This musical mashes South Pacific and Chicago with The Negro Motorist’s Green Book. Is the result a bombshell, or a ten-car pile-up?
By Andrew Andrews
Rose’s War is the story of three wars: World War II, the war between the sexes, and, primarily, the war over segregation, especially in the jazz clubs of Harlem.
Alex Lugo stars as the diva Rose, the illegitimate daughter of Cecil (Gavin Gregory), a smack-addicted trumpeter and owner of the integrated Pair O’Dice club.
The musical feast explores Rose’s interracial romance with Danny (Jace Reinhard) of the 8th Army Air Corps, who sometimes plays piano and sings at Pair O’Dice.
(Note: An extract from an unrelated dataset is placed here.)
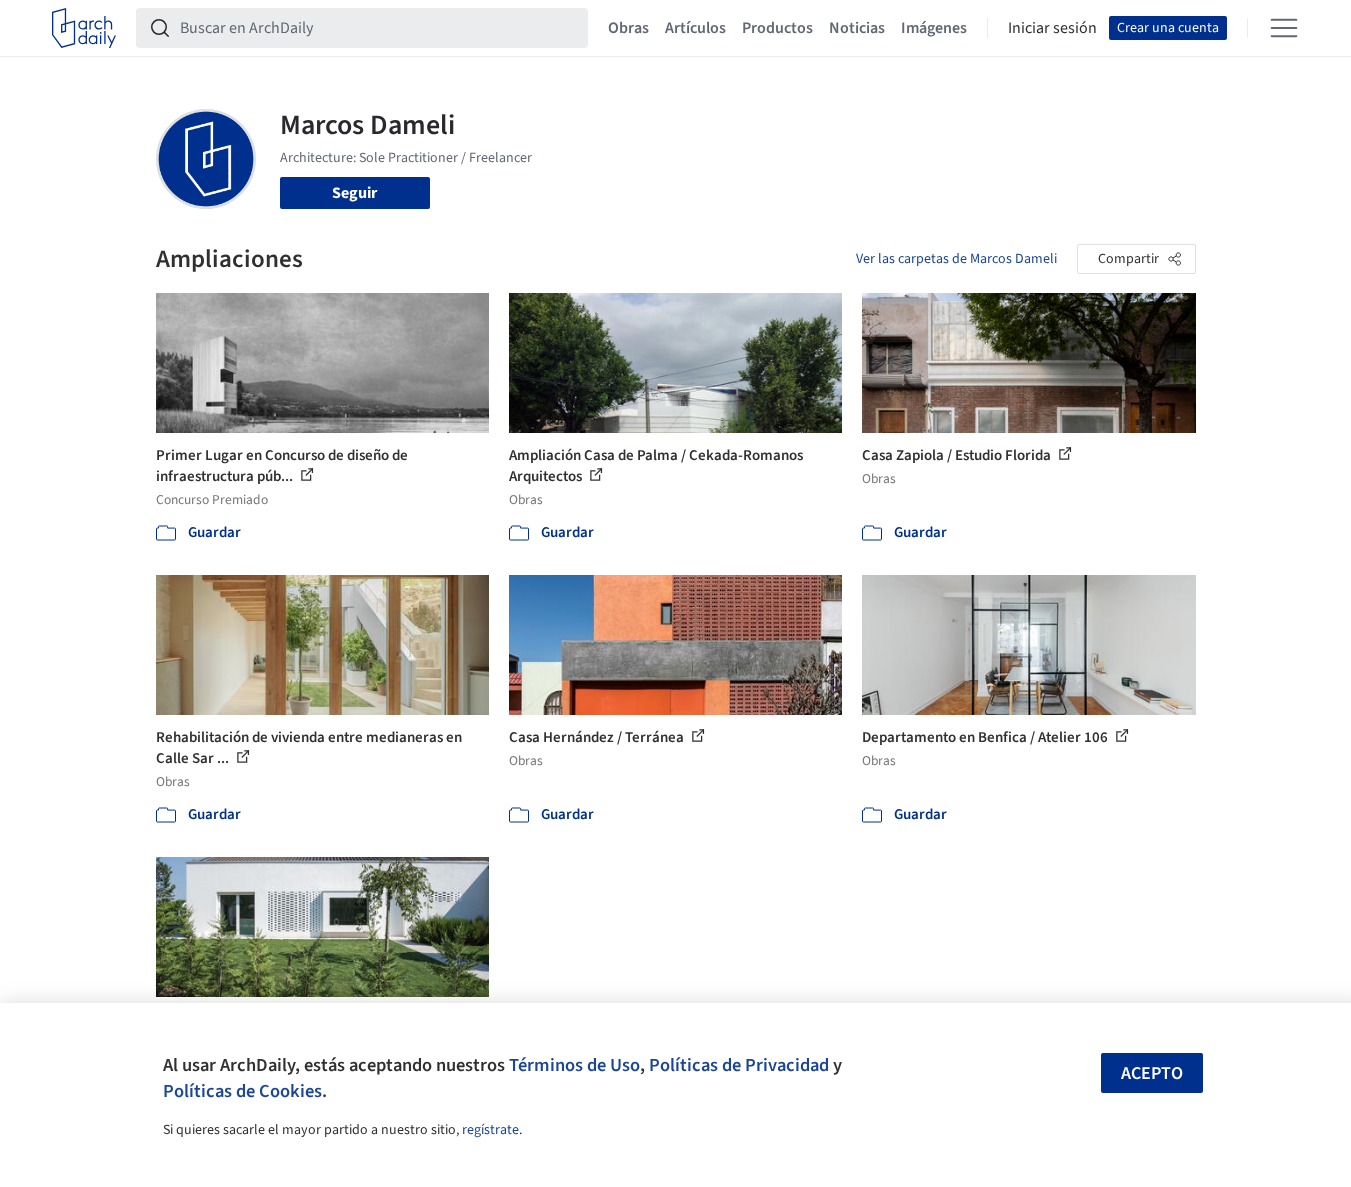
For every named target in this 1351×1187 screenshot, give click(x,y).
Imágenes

With a handsomely costumed, fourteen person cast performing over two dozen song-and-dance numbers practically back to back, Rose’s War is a nonstop treat of catchy lyrics set to familiar-sounding tunes, resulting in one hell of a good time for anyone who loves the work of Rogers & Hammerstein or Sondheim & Bernstein.
Backed by a live band, this is the closest you can get to a full blown Broadway musical within the confines of a black box theatre, for a price that’s ten times more friendly to your pocketbook.
Everyone on the stage delivers a thoroughly enjoyable experience, with a magnificent performance by Lugo, and frenemy Steffanie Leigh as Decca Records star Sophie Hudson also standing out.
This is not to say that the piece is perfect, by any means, even overlooking the sound issues and other limitations that are bound to crop up in a low budget festival, where each performance is sandwiched between unrelated others. The story itself is a bit repetitive and the ending very anticlimactic, and the role of Danny would benefit from a deeper voice. But Rose’s War is a work in progress—albeit one that’s already highly tuned—and I have no doubt that a slightly more polished version of this project would have tremendous success on Broadway.
Andrew Andrews attended Rose's War at The Clemente Teatro LATEA in Manhattan on Friday, August 16, 2019 @ 4:00pm to write this review.